> **What you are asked to do**
Please print every record below exactly as written, leaving out the pictures.

_ _ _

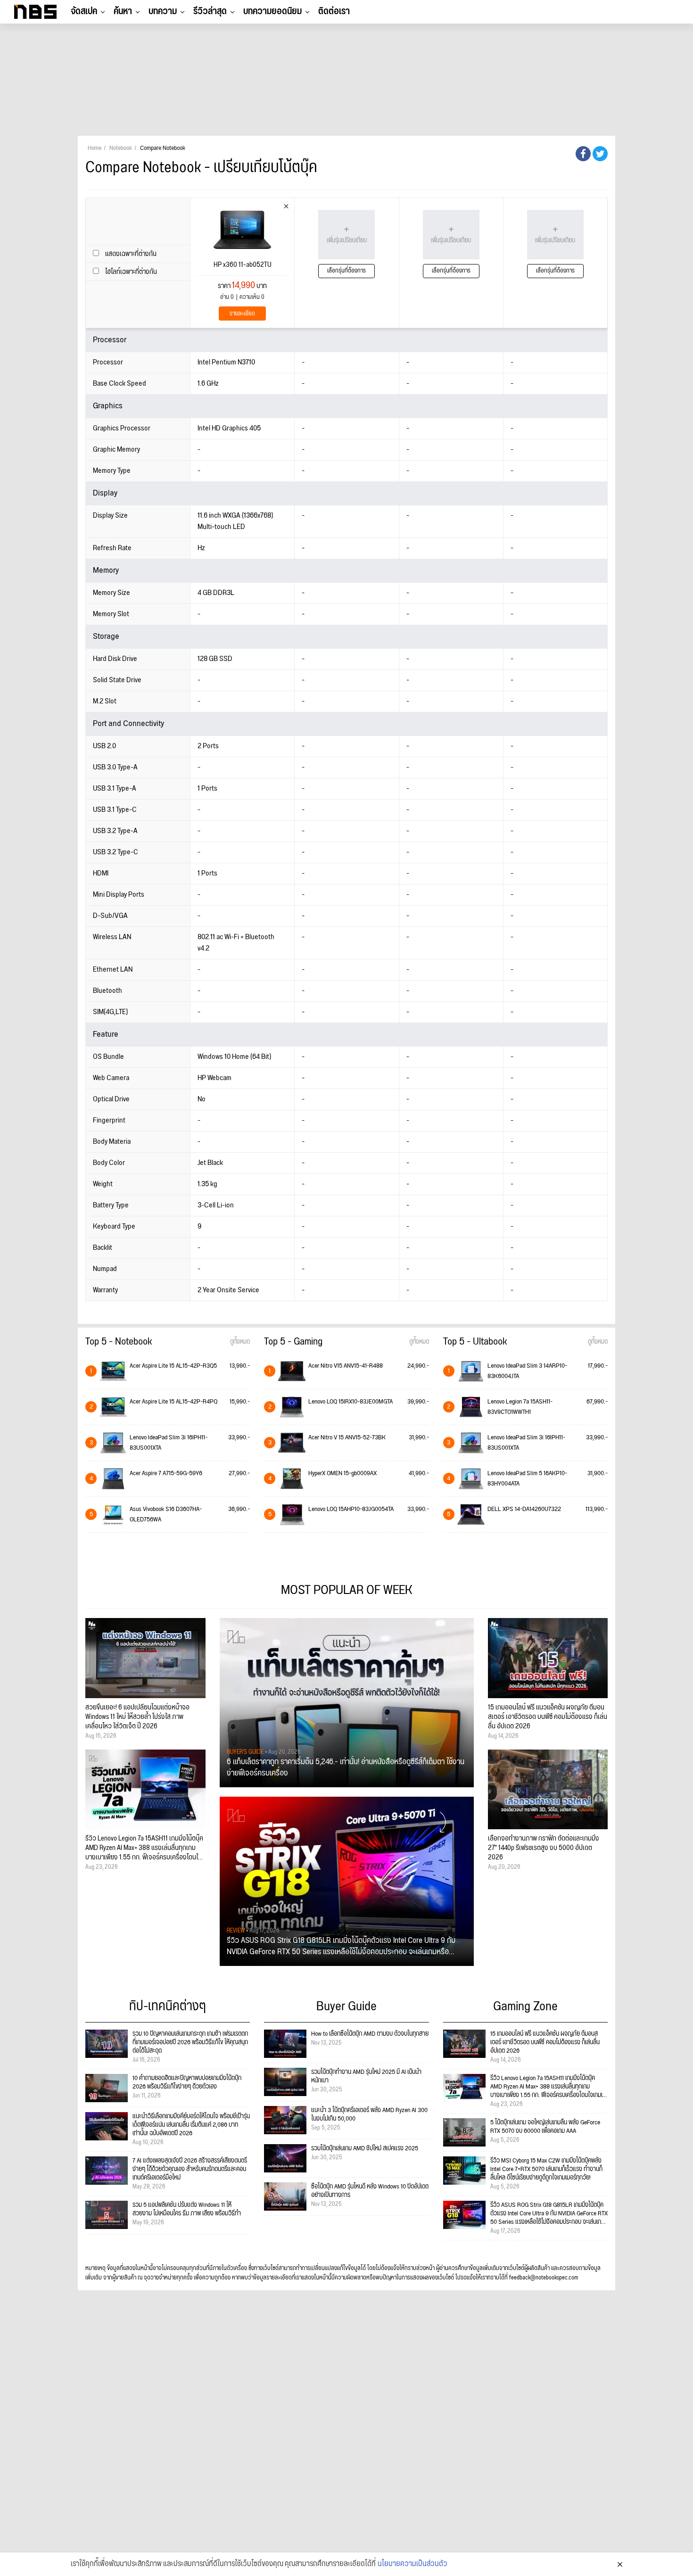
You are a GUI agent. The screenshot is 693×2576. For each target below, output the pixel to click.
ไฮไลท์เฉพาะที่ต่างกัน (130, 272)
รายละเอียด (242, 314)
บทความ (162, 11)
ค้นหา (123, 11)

_ _ _

> **Exercise output**
You are a GUI agent. The screenshot is 693×2576. For each target below, output the pixel to click.
ไฮไลท์เฉพาะที่ต่างกัน (130, 272)
รายละเอียด (242, 314)
บทความ (162, 11)
ค้นหา (123, 11)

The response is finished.